Extracted records section start

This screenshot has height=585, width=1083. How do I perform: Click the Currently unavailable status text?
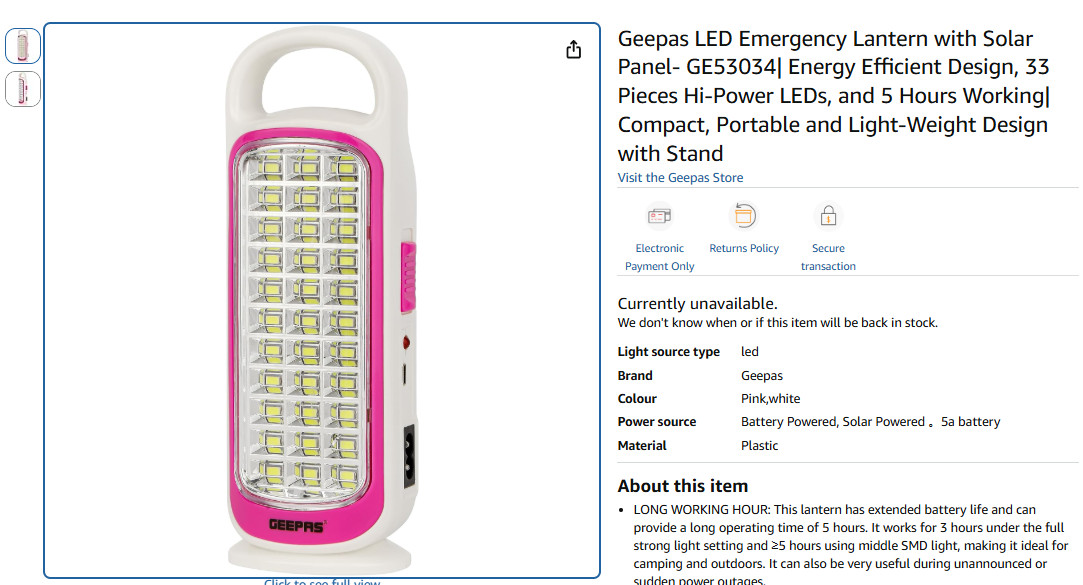(698, 303)
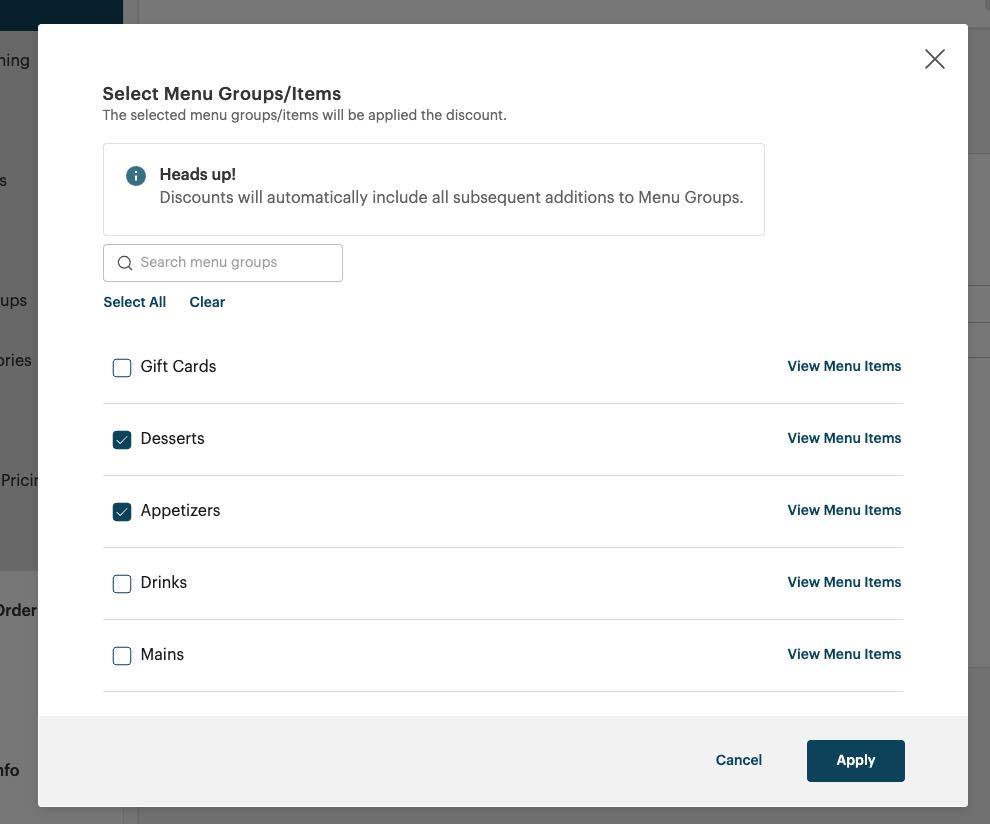Enable the Drinks menu group
The image size is (990, 824).
[x=122, y=583]
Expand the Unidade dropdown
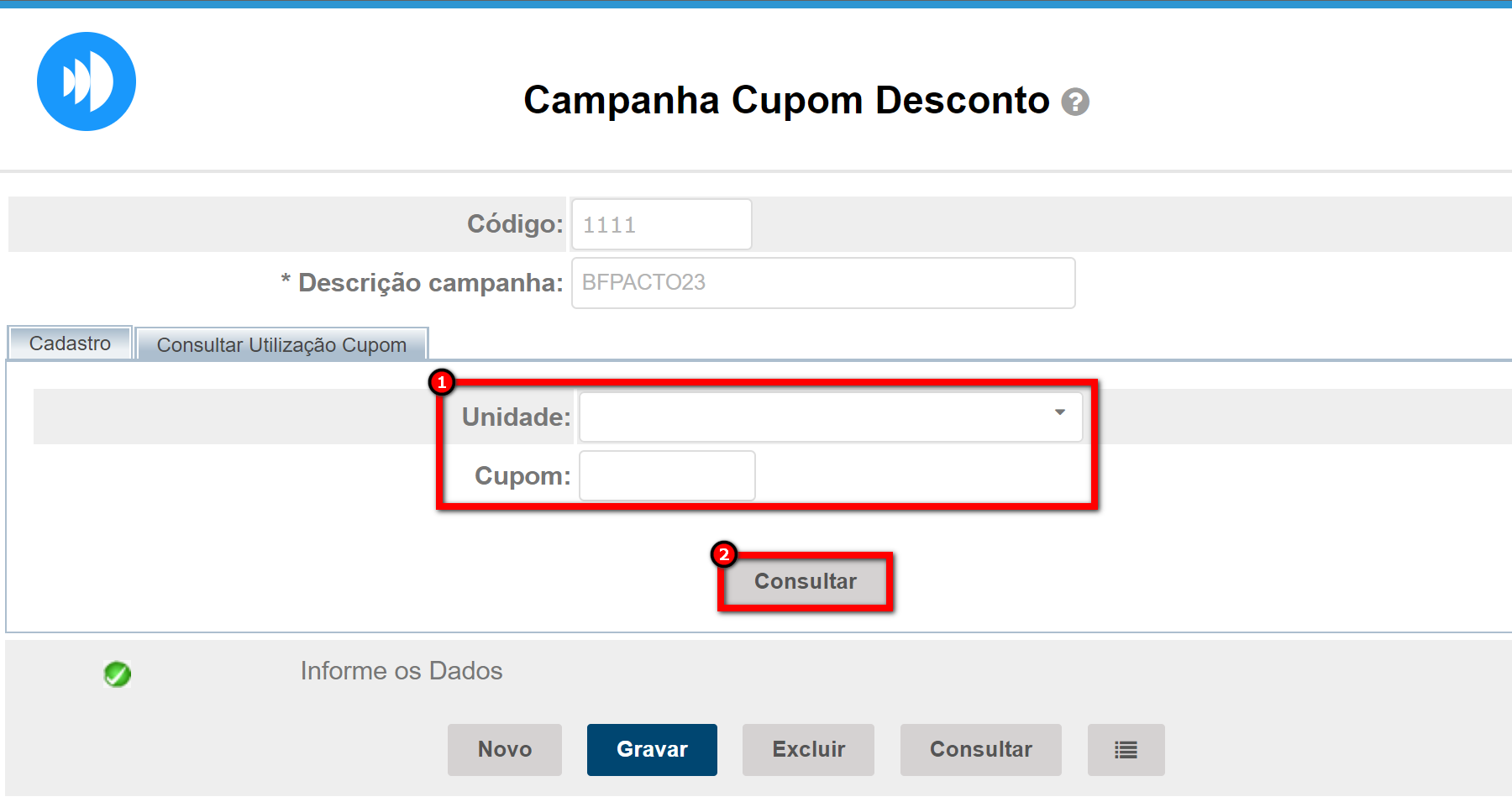Screen dimensions: 1512x797 pyautogui.click(x=1059, y=413)
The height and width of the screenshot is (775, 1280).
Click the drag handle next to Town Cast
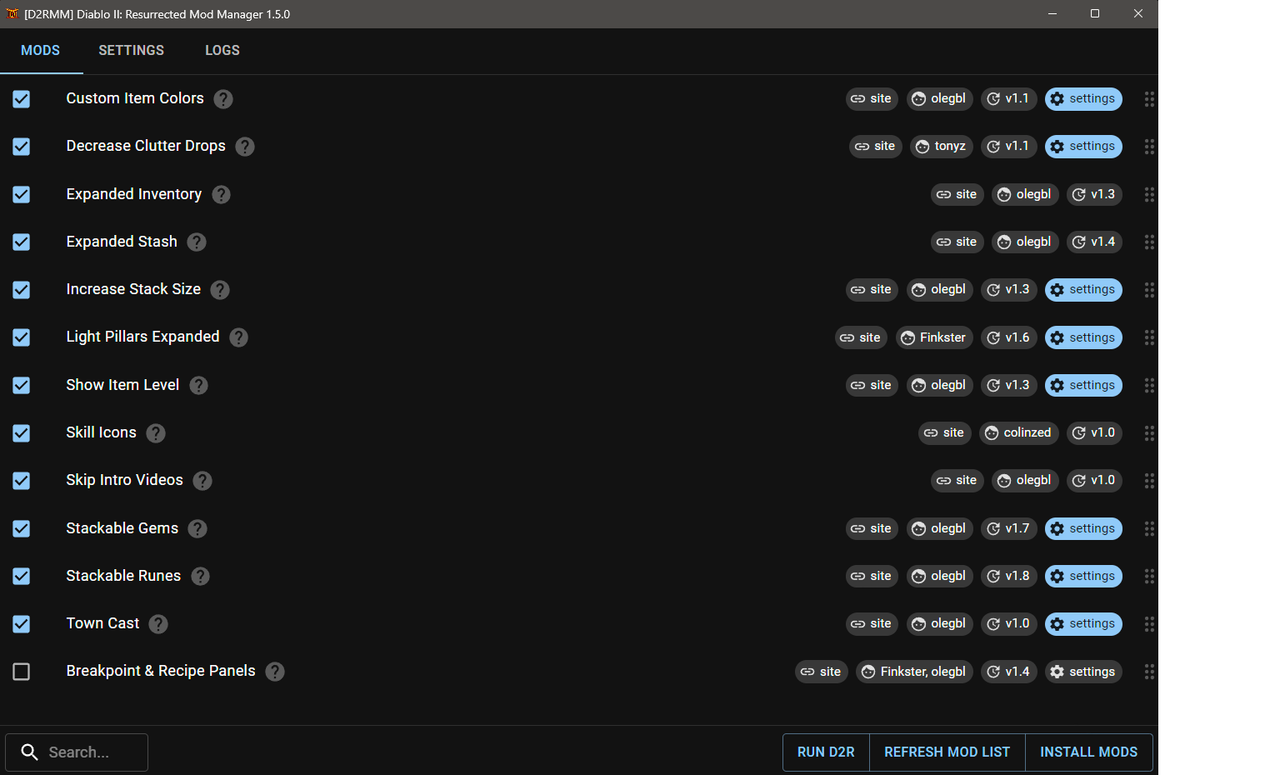[1149, 623]
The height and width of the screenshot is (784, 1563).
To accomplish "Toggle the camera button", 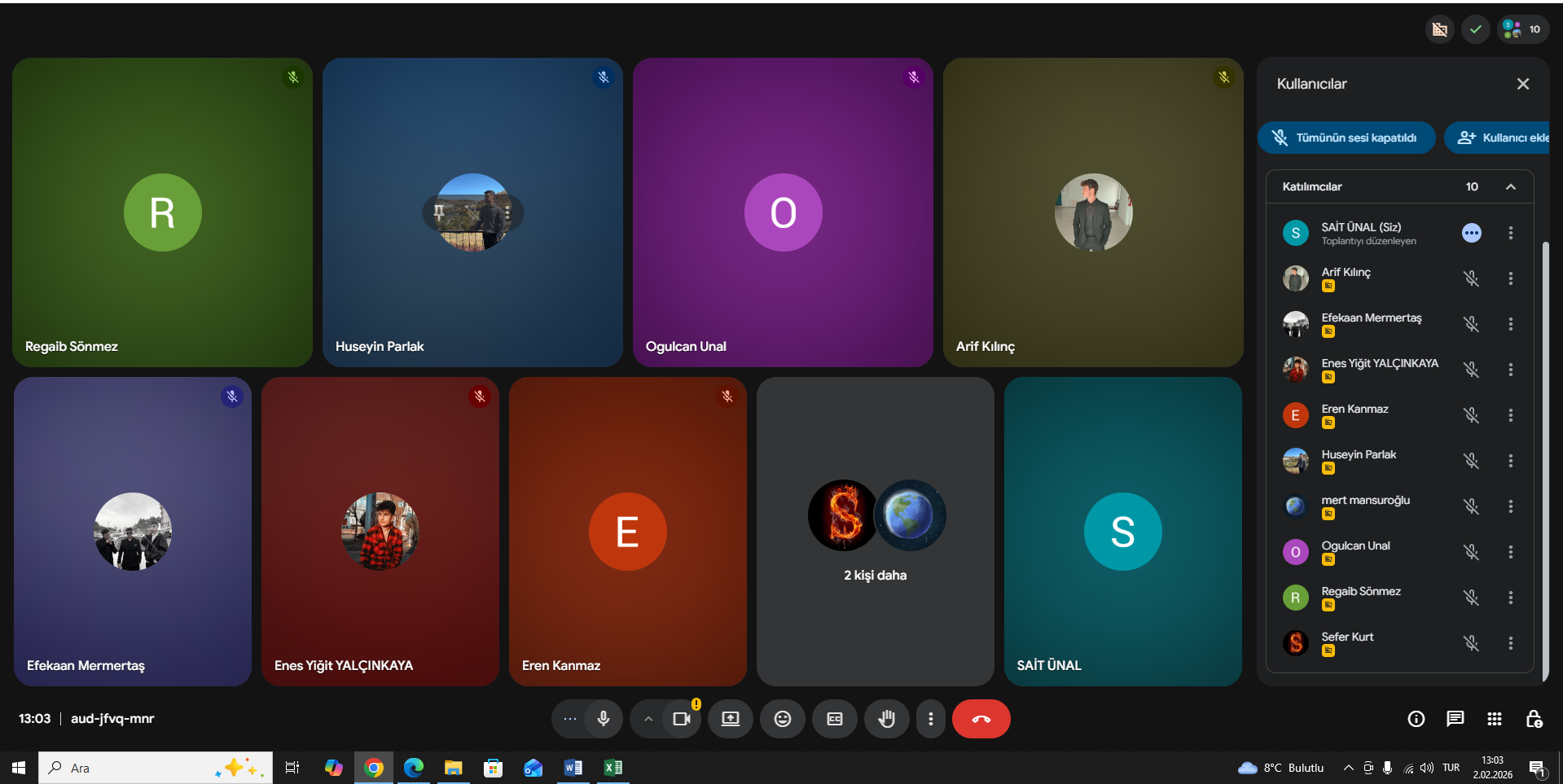I will [x=681, y=719].
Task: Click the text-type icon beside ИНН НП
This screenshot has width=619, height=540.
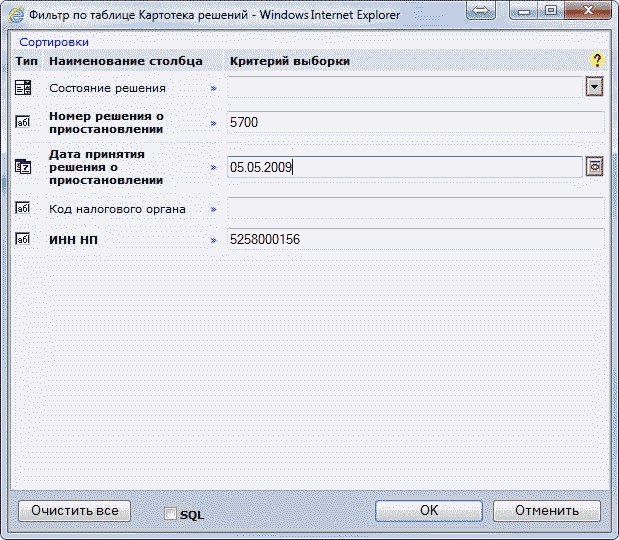Action: click(23, 240)
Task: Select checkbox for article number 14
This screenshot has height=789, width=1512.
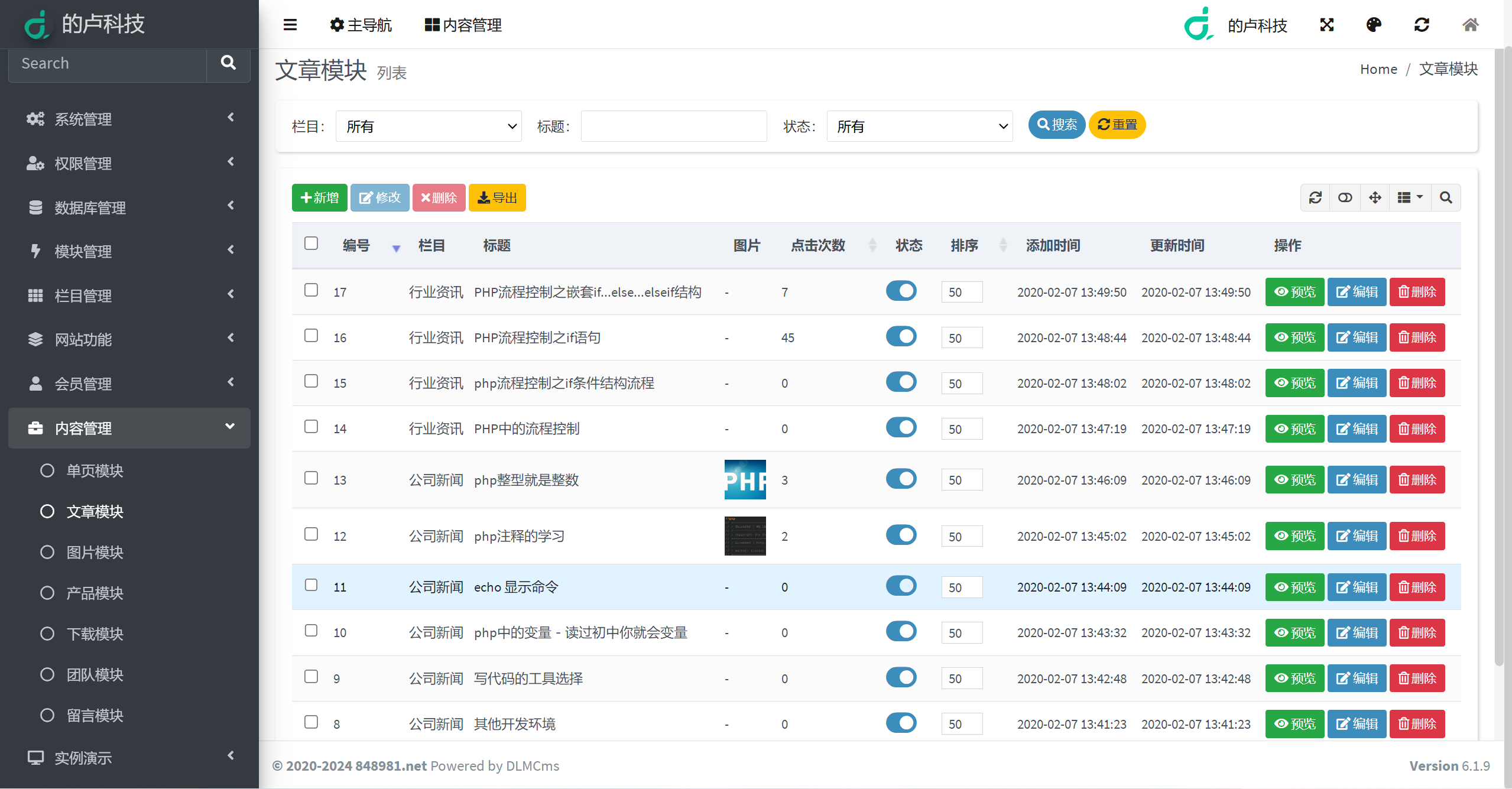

Extracted records section end

Scan the records above for the word "Task". Show each line in which it appears.

Finished exercise:
Task: Click the text-type icon beside ИНН НП
Task: Select checkbox for article number 14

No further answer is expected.